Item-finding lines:
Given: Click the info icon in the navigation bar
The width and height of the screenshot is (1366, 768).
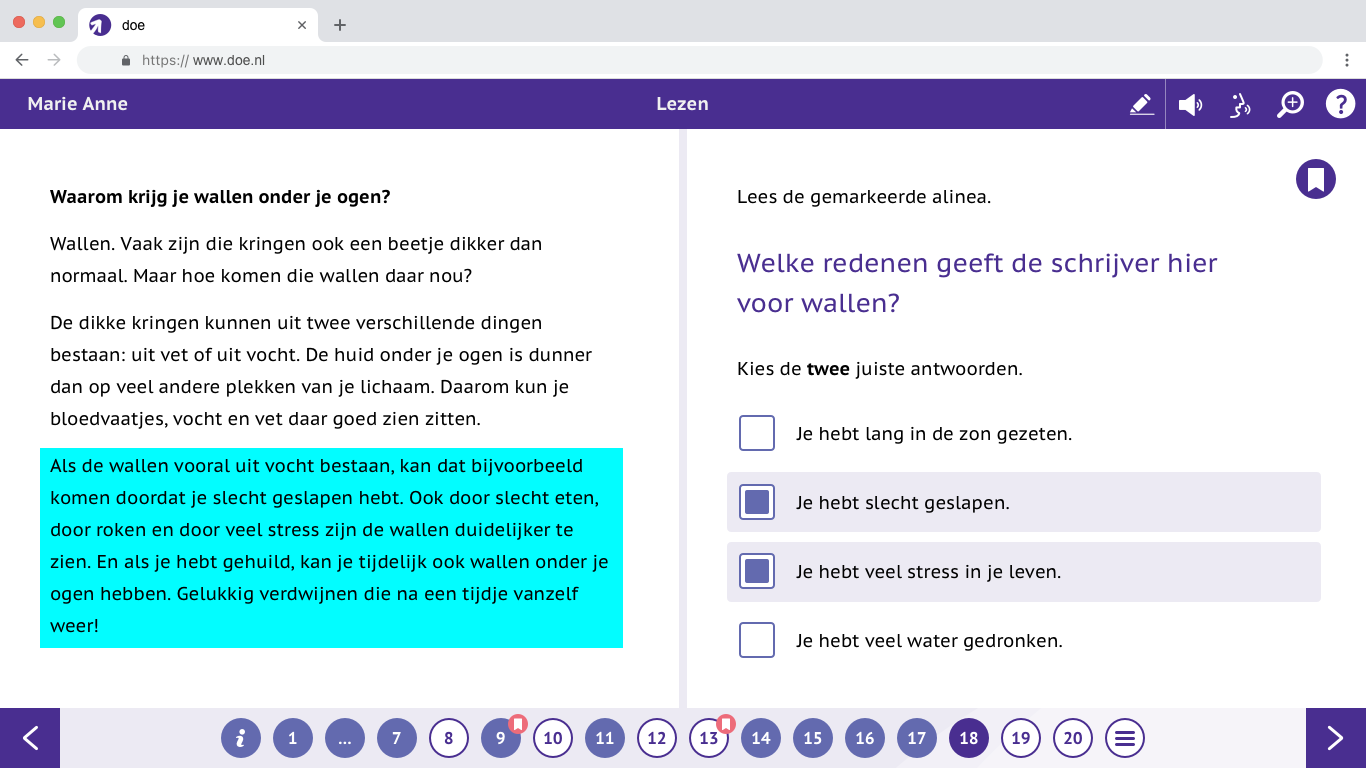Looking at the screenshot, I should pyautogui.click(x=241, y=737).
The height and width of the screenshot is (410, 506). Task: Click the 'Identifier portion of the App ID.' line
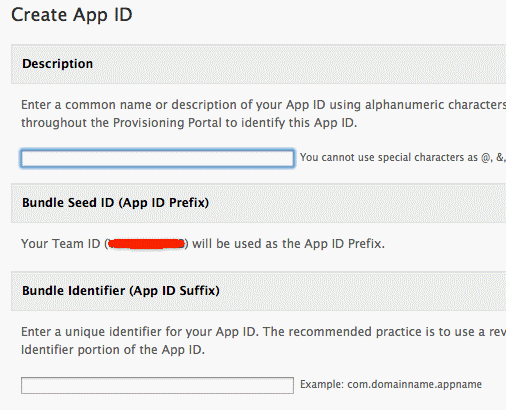(x=113, y=350)
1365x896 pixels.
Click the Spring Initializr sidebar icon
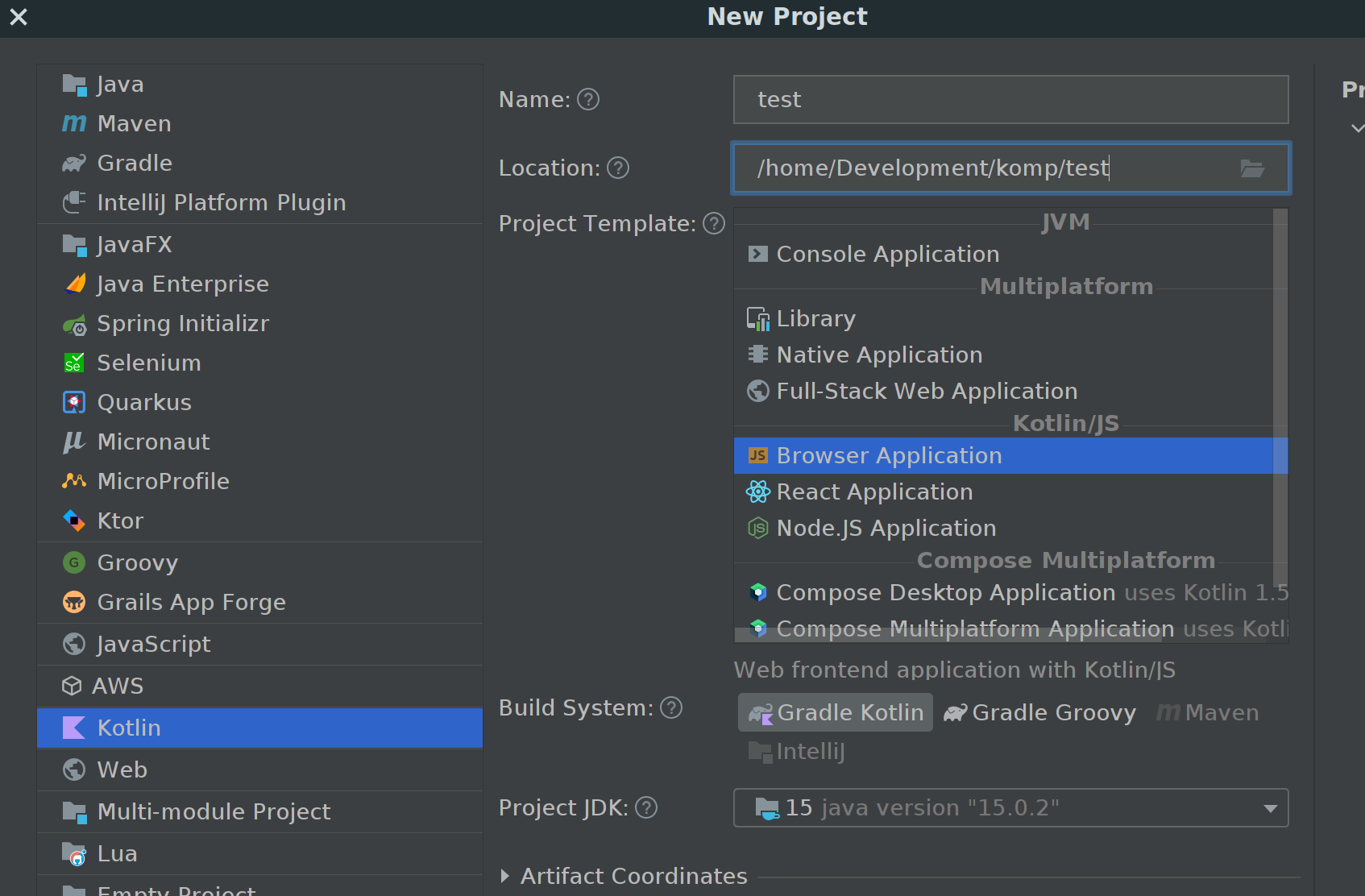[x=74, y=324]
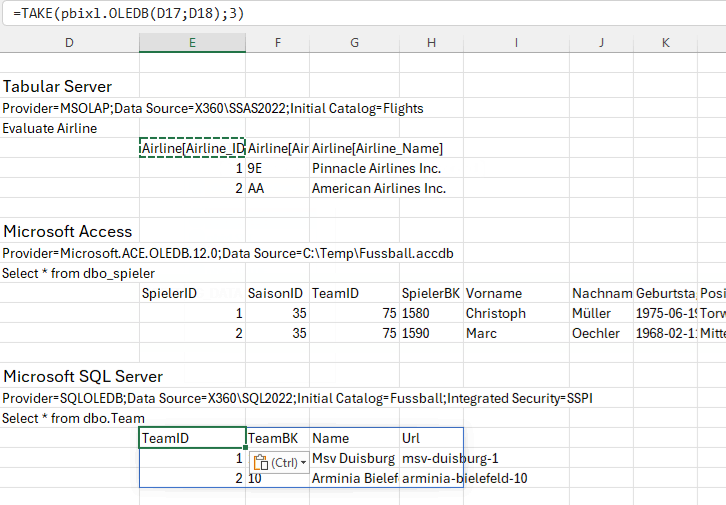
Task: Select the cell containing Christoph
Action: (496, 313)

• **TASK DETAILS**:
Reproduce the lines above word for word, from start to end, leaving out the pictures.

• **EXERCISE RESPONSE**:
Given: Click the info icon in the navigation bar
The width and height of the screenshot is (1366, 768).
Looking at the screenshot, I should pyautogui.click(x=241, y=737).
The height and width of the screenshot is (410, 506). Task: Click the 'Identifier portion of the App ID.' line
(x=113, y=350)
1365x896 pixels.
Click the Spring Initializr sidebar icon
[x=74, y=324]
Task: Select the cell containing Christoph
Action: (496, 313)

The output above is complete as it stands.